Extract:
◆ ◆ ◆ ◆ ◆
In which we relocate our HQ, touch base with Obama, and Ric doesn’t end up in a ditch.
We woke up early this morning, about 7:00 so we could pack our bags, check out of the hotel, and still have enough time for breakfast. We ate our mediocre meal (deep-fried French toast with no syrup), fantasizing about how amazing it would be to own a small beach-side resort. Throughout our journeys, Gin often comments on how she would do things if she had such a place. Traveling to so many different places helps you appreciate the things that make traveling easier and more pleasant. For example, last night while we were on our way to buy water (again), Gin suggested that if a hotel provided a water cooler that filtered the water, guests could (re)fill their own bottles. Folks could get their water needs cheaply and conveniently, and fewer plastic bottles would be discarded into landfills. For those without bottles, the hotel could sell Nalgene bottles with its logo and contact info on it (assuming, of course, that Nalgene bottles turn out not to be carcinogenic). What do you think?
We checked out of the hotel without incident. Gin walked ahead carrying her bags, while Ric followed with the scooter down the hotel’s uneven dirt road. Our plan was to hire a tuk-tuk to drive our bags to the new hotel; we didn’t feel comfortable carrying two big heavy backpacks down the highway. It took Gin little time to find a tuk-tuk, and soon we were on our way.
We got lost trying to find our way back to our new hotel. Last night when we discovered it, it was getting dark, and we approached it on foot from the beach, so we weren’t entirely sure where to turn off the main road. Gin got the woman driving the tuk-tuk to turn down the street she thought it was, but when they arrived at a swanky resort’s circular driveway, she realized they were in the wrong place. So back to the main road we went and a couple hundred meters down was the right road. Unfortunately, Ric lost sight of Gin and the tuk-tuk when he got stuck behind a pick-up truck, and he drove right past the road to our hotel while still looking ahead for Gin and trying to catch-up. While he went off a kilometer or three past the right road, Gin sat in front of the hotel waiting for him to catch up. At first she thought he was just driving slowly, then that he had got stuck behind a really slow truck or something, then she thought he might have driven past the road… After 10 minutes her thoughts were turning a little darker, and with images of a broken and bleeding Ric in her mind she was getting more and more nervous. Just as she was standing up to stash the bags and go search for Ric in Koh Lanta’s ditches, there he was driving up the road, looking sheepish in his goofy blue helmet. Phew!
◆ ◆ ◆ ◆ ◆
Required tasks:
A: Say whether each statement agrees with the travel post, answering yes or no and quoting the deciding words: (i) they woke up at about 7:00; (ii) the French toast at breakfast came with syrup; (iii) a man drove the tuk-tuk.
B: List everything the travel post says they woke up early to have time for.
C: Please print the part of the travel post that begins at the words "We checked out" and stops after "on our way.".
The listing that comes next is not needed for this.
◆ ◆ ◆ ◆ ◆
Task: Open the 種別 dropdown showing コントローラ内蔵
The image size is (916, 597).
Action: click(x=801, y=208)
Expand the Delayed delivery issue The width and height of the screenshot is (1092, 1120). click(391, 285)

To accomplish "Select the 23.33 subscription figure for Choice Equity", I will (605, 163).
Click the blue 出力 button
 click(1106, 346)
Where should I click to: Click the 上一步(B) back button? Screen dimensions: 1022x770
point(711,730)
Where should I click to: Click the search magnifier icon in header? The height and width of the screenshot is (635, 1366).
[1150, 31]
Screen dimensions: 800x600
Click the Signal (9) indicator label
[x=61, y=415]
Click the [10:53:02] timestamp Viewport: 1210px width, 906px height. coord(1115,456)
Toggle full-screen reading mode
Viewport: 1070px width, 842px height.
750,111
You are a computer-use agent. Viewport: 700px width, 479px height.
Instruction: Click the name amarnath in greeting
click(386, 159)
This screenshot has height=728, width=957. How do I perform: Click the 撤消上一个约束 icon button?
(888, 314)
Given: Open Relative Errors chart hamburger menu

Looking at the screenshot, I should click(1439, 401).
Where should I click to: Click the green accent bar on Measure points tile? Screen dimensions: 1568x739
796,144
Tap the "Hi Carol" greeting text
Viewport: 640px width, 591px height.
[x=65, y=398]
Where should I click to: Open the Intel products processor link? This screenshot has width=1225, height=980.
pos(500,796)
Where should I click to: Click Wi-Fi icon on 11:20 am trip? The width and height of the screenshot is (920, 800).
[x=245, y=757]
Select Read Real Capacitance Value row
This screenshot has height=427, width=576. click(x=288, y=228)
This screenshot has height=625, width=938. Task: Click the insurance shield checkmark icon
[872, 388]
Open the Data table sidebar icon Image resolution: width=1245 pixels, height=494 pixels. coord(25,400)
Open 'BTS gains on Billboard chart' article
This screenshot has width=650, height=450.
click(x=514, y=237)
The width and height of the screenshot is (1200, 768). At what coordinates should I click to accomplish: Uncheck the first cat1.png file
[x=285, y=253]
◆ ◆ ◆ ◆ ◆
Expected outputs:
A:
(i) Yes: "about 7:00"
(ii) No: "deep-fried French toast with no syrup"
(iii) No: "the woman driving the tuk-tuk"

B: pack their bags; check out of the hotel; have breakfast

C:
We checked out of the hotel without incident. Gin walked ahead carrying her bags, while Ric followed with the scooter down the hotel’s uneven dirt road. Our plan was to hire a tuk-tuk to drive our bags to the new hotel; we didn’t feel comfortable carrying two big heavy backpacks down the highway. It took Gin little time to find a tuk-tuk, and soon we were on our way.